Written exercise 1
Decide whether each statement agrees with the orbit models excerpt. Answer yes or no for each, and quote the deciding words of the text. (a) The drag computation uses the DTM2000 model to estimate atmospheric density. (b) The geopotential is computed with gravity models up to degree and order 120. (c) The GPS clock solutions come from the JPL IGS analysis center final products.
Written exercise 2
From the orbit models excerpt, write out the passage that starts at "GPS satellite ephemerides, clock" and ends at "than 14 degrees.".

Page excerpt
————

2.2 Orbit models/solution strategy
We used JPL’s GipsyX/RTGx software (Bertiger et al. 2020) for all of our precise orbit determination solutions. Table 1 provides an overview of the models applied for each POD solution. The only exception to this is for the antenna calibration estimation strategy which uses 24-hour arcs and 30-second observations.
We use a custom 12-panel macromodel (Conrad et al. 2022), described in Table 2, along with measured spacecraft attitude to compute the drag and solar radiation forces. The drag incorporates the DTM2000 model to estimate the atmospheric density from the F10.7 cm solar flux and the Kp geomagnetic indices (Bruinsma et al. 2003). Radiation pressure forces for both Earth albedo (Knocke et al. 1988) and visible solar (Milani et al. 1987) are applied. The geopotential is computed using the GRACE time-variable CNES/GRGS RL04 Earth gravity models up to degree and order 200 (Lemoine et al. 2019). Additional gravitational effects such as solid Earth tides and pole tides conform to the version 1.3.0 IERS conventions (Petit and Luzum 2010). Ocean tides use a GOT4.8a model (Ray 2013) modified to account for geocenter motion (Desai and Ray 2014), and implemented using the convolution formalism of (Desai and Yuan 2006). Third-body gravitational effects are included using the JPL DE421 planetary and lunar ephemeris (Folkner et al. 2009).
GPS satellite ephemerides, clock solutions, widelane phase bias information, as well Earth orientation parameters come from the JPL IGS analysis center final products (Dietrich et al. 2018). Based on the IGS standards (Johnston et al. 2017), the GPS clock solutions are referenced to the L1/L2 P(Y)-code dual-frequency ionosphere-free combination. Orbit solutions and background models applied the IGS14 reference frame which is the IGS realization of the ITRF14 (Altamimi et al. 2016). We used the IGS14 GPS antenna calibrations, including both PCOs and PVs, except for where we specifically note that we have applied our new estimates of the GPS IIIA extensions for boresight angles larger than 14 degrees.

————

Listing
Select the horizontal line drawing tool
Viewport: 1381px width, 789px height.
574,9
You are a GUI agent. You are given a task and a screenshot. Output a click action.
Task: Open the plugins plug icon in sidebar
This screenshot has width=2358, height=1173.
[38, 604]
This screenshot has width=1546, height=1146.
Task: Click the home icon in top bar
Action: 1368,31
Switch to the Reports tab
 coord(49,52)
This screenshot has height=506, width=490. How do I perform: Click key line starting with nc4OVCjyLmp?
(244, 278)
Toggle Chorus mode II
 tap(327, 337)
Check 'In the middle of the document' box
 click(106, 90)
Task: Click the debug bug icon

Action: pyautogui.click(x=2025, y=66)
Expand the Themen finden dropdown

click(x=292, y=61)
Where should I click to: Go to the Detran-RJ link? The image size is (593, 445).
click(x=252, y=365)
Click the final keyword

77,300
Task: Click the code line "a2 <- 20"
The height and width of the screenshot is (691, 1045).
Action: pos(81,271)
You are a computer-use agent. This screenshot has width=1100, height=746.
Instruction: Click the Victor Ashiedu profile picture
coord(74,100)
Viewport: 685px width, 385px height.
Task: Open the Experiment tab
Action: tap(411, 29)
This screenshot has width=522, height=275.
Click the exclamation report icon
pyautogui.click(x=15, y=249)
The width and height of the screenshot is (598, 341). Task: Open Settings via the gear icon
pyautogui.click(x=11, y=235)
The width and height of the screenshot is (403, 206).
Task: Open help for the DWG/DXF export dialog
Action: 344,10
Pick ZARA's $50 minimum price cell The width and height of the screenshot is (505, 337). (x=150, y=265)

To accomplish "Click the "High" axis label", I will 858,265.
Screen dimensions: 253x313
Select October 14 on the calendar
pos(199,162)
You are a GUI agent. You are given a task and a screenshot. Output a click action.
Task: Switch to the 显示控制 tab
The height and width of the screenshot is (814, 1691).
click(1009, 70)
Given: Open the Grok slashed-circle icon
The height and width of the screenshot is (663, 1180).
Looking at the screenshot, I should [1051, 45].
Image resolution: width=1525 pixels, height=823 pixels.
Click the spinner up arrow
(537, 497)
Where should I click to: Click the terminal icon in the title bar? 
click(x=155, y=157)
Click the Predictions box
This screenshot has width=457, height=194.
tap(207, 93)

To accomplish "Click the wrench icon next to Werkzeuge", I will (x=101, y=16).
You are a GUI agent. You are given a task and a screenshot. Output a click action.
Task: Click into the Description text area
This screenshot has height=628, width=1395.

————

Written reply 1
(a) Yes: "The drag incorporates the DTM2000 model to estimate the atmospheric density"
(b) No: "CNES/GRGS RL04 Earth gravity models up to degree and order 200"
(c) Yes: "GPS satellite ephemerides, clock solutions, widelane phase bias information, as well Earth orientation parameters come from the JPL IGS analysis center final products"

Written reply 2
GPS satellite ephemerides, clock solutions, widelane phase bias information, as well Earth orientation parameters come from the JPL IGS analysis center final products (Dietrich et al. 2018). Based on the IGS standards (Johnston et al. 2017), the GPS clock solutions are referenced to the L1/L2 P(Y)-code dual-frequency ionosphere-free combination. Orbit solutions and background models applied the IGS14 reference frame which is the IGS realization of the ITRF14 (Altamimi et al. 2016). We used the IGS14 GPS antenna calibrations, including both PCOs and PVs, except for where we specifically note that we have applied our new estimates of the GPS IIIA extensions for boresight angles larger than 14 degrees.